Passaram dez anos da queda do Lehman Brothers, que levou à crise mundial e Paulo Portas recordou o tema no seu comentário "Global", domingo, no "Jornal das 8", na TVI. Sem certezas sobre a eventualidade de o mundo poder enfrentar nova crise já que "os economistas se dividem sobre se vai haver outra crise ou não", mas também em relação "à sua natureza", Paulo Portas encontrou pontos comuns entre o momento que se vivia há dez e o aquele que se vive agora. "O nível da dívida global", que é maior agora do que então, e o "desconhecimento" que permanece sobre a situação real das entidades responsáveis.

Assumiu mesmo que "o assusta" o facto de "muita gente que não confia nos bancos ou não confia nos bancos centrais", preferir confiar em coisas aparentemente auto reguláveis", como por exemplo, "as bitcoin".

Em relação à forma como a crise foi ultrapassada, o comentador não tem dúvidas que os Estados Unidos foram mais rápidos e mais eficazes.

"A América é muito censurável em muitas coisas, mas há um ponto em que funciona melhor que a Europa: na justiça", defendeu e lembrou as multas aplicadas do outro lado do Atlântico, considerando que, de facto,  "a efetivação da justiça é muito mais rápida e muito mais dolorosa."

O segundo tem foram as sanções aplicadas à Hungria pela União Europeia e sobre as quais, Paulo Portas revela alguma desconfiança:

"Tenho muitas duvidas quanto ao momento escolhido, quanto ao sucesso da iniciativa, quanto a uma parte da substância e quanto ao contexto". No entanto, considera "que o governo da Hungria precisa de um aviso." 
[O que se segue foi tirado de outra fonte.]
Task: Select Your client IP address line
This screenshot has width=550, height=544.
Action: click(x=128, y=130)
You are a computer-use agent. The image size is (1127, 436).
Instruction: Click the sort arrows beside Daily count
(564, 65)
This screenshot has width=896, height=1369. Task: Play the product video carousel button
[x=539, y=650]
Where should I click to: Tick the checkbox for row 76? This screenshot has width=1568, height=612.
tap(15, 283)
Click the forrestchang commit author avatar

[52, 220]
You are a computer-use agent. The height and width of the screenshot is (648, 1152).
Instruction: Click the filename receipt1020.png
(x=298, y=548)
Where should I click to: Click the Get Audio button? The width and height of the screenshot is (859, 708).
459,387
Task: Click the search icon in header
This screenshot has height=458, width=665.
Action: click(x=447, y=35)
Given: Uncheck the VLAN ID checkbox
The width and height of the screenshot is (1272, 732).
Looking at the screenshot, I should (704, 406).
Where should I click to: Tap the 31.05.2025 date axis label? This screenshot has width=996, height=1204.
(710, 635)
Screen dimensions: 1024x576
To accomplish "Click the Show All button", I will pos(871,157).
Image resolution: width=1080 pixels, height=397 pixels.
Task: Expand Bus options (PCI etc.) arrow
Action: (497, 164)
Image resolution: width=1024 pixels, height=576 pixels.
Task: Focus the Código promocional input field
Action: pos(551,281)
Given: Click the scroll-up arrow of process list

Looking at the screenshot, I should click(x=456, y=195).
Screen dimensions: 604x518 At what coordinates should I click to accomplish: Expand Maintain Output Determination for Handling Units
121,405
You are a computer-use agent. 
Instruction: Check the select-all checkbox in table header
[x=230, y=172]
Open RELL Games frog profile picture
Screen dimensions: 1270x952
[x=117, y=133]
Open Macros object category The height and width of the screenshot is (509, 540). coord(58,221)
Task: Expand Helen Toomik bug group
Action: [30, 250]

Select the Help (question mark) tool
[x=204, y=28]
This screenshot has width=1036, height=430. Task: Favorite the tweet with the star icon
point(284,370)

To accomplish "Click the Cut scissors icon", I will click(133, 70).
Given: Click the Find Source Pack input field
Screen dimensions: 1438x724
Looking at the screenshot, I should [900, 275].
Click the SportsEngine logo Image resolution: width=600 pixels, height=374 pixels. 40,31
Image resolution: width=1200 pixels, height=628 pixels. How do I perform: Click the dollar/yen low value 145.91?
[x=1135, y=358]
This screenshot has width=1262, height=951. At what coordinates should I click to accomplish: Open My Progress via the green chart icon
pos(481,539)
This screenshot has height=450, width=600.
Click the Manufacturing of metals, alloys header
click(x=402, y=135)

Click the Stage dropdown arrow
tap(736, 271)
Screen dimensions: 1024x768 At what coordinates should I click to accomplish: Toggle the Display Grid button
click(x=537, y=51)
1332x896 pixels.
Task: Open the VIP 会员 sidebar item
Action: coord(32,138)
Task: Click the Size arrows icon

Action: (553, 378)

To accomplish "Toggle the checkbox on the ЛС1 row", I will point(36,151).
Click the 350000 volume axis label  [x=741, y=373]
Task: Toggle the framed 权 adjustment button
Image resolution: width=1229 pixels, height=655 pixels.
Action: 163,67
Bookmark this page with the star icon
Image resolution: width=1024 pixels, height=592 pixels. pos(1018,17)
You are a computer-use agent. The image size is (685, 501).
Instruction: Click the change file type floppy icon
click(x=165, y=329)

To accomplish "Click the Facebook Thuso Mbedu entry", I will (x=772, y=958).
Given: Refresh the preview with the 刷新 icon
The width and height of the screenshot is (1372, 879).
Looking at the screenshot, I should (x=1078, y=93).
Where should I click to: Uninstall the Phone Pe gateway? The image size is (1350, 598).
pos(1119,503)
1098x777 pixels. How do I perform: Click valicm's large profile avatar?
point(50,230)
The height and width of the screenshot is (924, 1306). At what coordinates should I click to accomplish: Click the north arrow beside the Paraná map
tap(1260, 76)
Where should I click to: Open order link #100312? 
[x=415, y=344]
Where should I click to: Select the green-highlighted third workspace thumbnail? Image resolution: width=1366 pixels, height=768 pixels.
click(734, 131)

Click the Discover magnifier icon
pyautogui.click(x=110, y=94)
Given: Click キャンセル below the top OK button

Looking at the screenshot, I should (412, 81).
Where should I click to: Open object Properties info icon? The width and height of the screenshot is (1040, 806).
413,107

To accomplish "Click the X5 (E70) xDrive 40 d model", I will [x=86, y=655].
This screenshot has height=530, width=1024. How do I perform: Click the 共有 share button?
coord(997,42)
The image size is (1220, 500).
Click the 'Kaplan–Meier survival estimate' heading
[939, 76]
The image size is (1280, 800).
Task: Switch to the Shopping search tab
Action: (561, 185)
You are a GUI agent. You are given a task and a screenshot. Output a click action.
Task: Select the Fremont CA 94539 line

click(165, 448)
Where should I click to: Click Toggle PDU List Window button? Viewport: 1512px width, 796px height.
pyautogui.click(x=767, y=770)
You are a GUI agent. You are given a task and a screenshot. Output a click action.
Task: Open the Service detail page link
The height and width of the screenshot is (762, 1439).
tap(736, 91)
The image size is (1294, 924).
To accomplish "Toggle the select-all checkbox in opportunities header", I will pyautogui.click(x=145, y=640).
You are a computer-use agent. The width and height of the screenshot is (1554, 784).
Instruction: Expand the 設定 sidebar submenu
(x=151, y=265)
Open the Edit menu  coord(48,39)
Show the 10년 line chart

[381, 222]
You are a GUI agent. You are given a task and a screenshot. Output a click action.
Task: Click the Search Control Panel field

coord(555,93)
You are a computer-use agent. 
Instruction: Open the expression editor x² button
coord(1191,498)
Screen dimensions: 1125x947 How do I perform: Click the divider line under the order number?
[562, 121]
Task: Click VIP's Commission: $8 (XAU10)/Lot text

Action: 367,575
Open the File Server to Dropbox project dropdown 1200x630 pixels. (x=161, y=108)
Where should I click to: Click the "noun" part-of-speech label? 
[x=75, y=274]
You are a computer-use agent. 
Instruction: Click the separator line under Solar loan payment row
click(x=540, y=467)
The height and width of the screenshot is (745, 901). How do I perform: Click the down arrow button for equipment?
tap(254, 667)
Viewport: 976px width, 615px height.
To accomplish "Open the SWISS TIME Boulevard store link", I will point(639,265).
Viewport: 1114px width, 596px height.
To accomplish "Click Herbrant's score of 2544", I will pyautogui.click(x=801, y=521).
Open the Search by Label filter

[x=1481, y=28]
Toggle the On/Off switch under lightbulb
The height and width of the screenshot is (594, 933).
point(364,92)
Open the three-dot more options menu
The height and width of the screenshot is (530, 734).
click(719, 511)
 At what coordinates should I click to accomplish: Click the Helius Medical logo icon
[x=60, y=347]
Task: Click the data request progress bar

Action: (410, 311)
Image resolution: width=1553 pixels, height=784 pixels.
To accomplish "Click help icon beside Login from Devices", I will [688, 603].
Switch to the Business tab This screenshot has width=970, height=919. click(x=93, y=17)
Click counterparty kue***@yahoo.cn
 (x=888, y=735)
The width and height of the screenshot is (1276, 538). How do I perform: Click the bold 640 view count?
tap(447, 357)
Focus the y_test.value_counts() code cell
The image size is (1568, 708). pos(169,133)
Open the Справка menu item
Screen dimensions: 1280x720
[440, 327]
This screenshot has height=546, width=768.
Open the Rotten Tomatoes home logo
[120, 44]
Mais do que determinar sanções, Paulo Portas defende que UE devia levá-la à justiça. Até porque, a "Hungria não foi o único país a não ter recebido nenhum refugiado".

A Espanha voltou a ser outro dos temas em análise e situação do país revela "sinais de deterioração", com a persistência da "Catalunha" em ganhar a sua independência e a economia a "mostrar menor crescimento, tal como a queda das exportações e do turismo".

Na verdade, Paulo Portas considerou mesmo Pedro Sánchez, líder do governo espanhol, "é, por ventura, um dos políticos que na Europa mais governa para os 'likes'". "Já tínhamos quem governava para as sondagens agora passamos a ter quem governa para os 'likes', afirmou. "Assombroso" foi também "a proliferação de licenciaturas, ou mestrados, ou doutoramentos falsos ou duvidosos", segundo o comentador da TVI.

Quanto à decisão de desenterrar o corpo de Franco, Paulo Portas alertou que "por motivos puramente táticos é muito perigoso".

Por fim, o comentador falou sobre o relatório do FMI sobre Portugal. "O que o FMI vem dizer é que Portugal, como outros países, devem fazer um ajustamento maior, em 2018 e 2019, porque se calhar em 2020 vem uma crise global". O que para Paulo Portas, "não deixa de ser interessante que o FMI ande a falar de uma crise global com muita frequência".